Art. 14.Zonder afbreuk te doen aan de bepalingen van artikel 16, worden de beslissingen en adviezen van het Comité bij gewone meerderheid van de uitgebrachte stemmen genomen. Bij staking van stemmen is de stem van de Voorzitter doorslaggevend. Alleen de door de aanwezige leden uitgebrachte stemmen worden in aanmerking genomen, zonder rekening te houden met de onthoudingen en in voorkomend geval de blanco of ongeldige stemmen.
Art. 15.De stemming gebeurt bij handopsteking.
Art. 16.Elke individuele beslissing ten opzichte van een ambtenaar geschiedt bij geheime stemming.
Bevorderingsprocedure : a) § 1.Het Comité onderzoekt de ontvankelijkheid van de kandidaturen, behalve voor de agenten van de buitenlandse carrières voor dewelke een kandidaatstelling niet nodig is overeenkomstig artikelen 16, 17, 18, 49, § 2, 50bis, 77 en 78 van het koninklijk besluit van 25 april 1956. § 2. Het vergelijkt de titels en verdiensten van de kandidaten. § 3. Na deze vergelijking wordt er gestemd.
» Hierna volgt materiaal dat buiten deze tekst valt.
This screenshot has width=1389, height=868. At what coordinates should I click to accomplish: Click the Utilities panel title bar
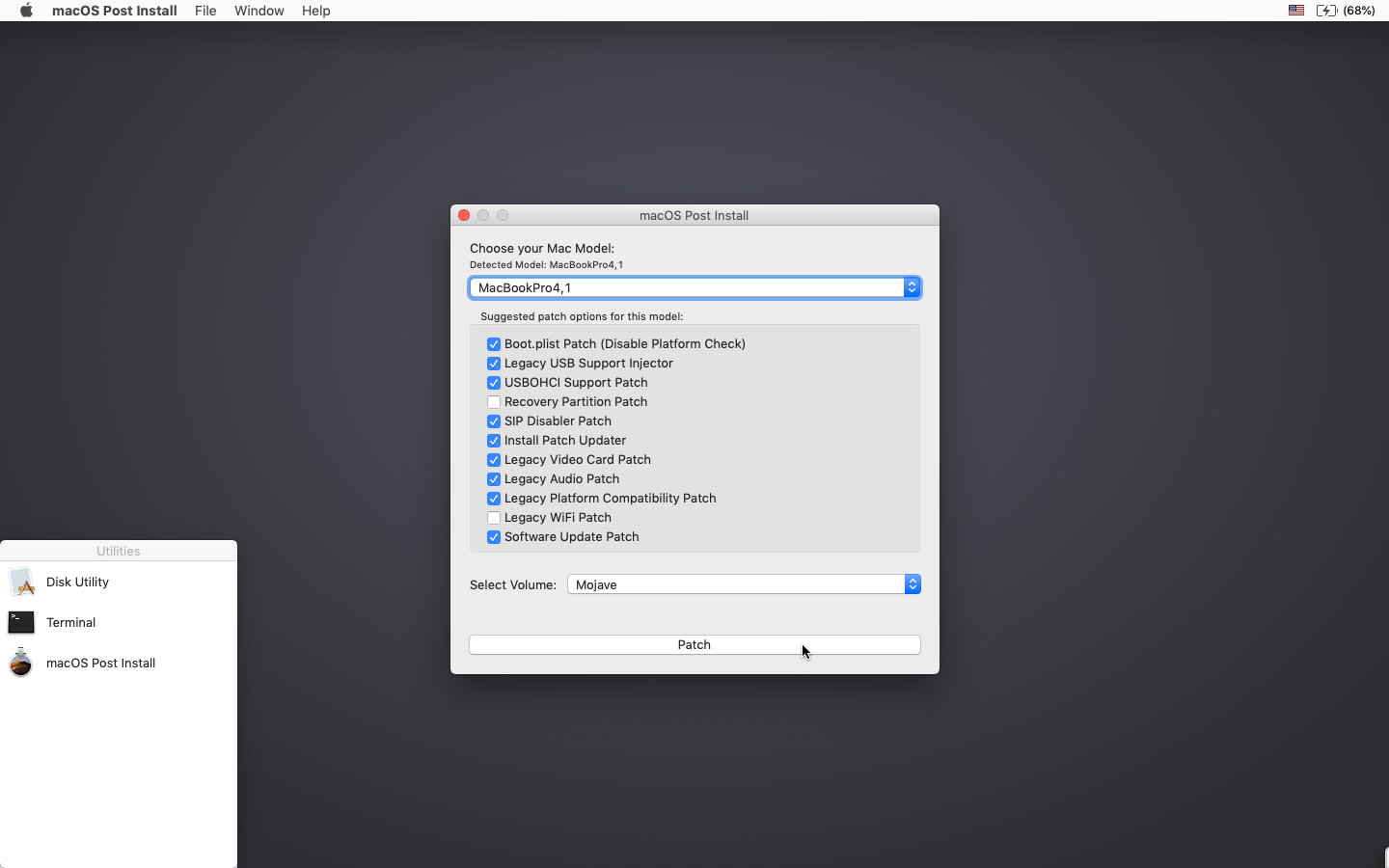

De stemming geschiedt door aan ieder van deze ambtenaren een rangschikkinggetal toe te kennen gaande van één tot een maximum dat is bepaald door het aantal te klasseren ambtenaren.
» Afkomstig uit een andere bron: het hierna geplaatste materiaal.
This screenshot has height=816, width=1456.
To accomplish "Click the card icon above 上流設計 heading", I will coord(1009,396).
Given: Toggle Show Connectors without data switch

Het totaal aantal behaalde stemmen bepaalt het klassement met dien verstande dat de ambtenaar met het laagste aantal stemmen op de eerste plaats wordt geklasseerd en dat het klassement van de overige kandidaten dienovereenkomstig op dezelfde manier geschiedt.
De ambtenaren die een gelijk aantal stemmen behalen worden ex aequo geklasseerd.
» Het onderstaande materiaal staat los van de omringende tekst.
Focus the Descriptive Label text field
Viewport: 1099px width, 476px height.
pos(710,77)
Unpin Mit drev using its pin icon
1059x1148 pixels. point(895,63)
De Raad moet herstemmen tot dat elk lid aan ieder van de kandidaten een rangschikkinggetal heeft toegekend. b) Herziening van de klassering. § 1. In volgende gevallen beslist het Comité per gewone meerderheid of het nodig is de klassering die na het bevorderingsvoorstel werd opgemaakt te herzien : - na het onderzoek van de ingediende bezwaarschriften; - op grond van feiten welke zich hebben voorgedaan of die zijn vastgesteld na voormeld voorstel. § 2. In geval van herziening wordt er door het Comité opnieuw gestemd overeenkomstig de bepalingen van punt a) , § 3. § 3. De klassering wordt aan de kandidaten medegedeeld.
Tuchtprocedure : Bij staking van stemmen wordt een voor de ambtenaar gunstiger maatregel voorgesteld waarover een nieuwe stemming geschiedt.
Als er nog altijd staking der stemmen is na het einde van deze procedure wordt de voor de ambtenaar meest gunstige maatregel genomen.
Art. 17.Dit huishoudelijk reglement treedt in werking de dag waarop het in het Belgisch Staatsblad wordt bekendgemaakt.
Art. 18.Het huishoudelijk reglement van de Directieraad voor de binnenlandse carrière van 6 maart 1996 (Belgisch Staatsblad van 11 juni 1996), gewijzigd op 22 november 1999 (Belgisch Staatsblad van 15 januari 2000) wordt opgeheven.
Het huishoudelijk reglement van de Directieraad voor de buitenlandse carrières bekendgemaakt op 26 januari 1996 en gewijzigd op 9 februari 1996 (Belgisch Staatsblad van 27 maart 1996) en op 9 juni 1998 (Belgisch Staatsblad van 25 juni 1998) wordt opgeheven.
Goedgekeurd door het Directiecomité tijdens de zitting van 16 mei 2003.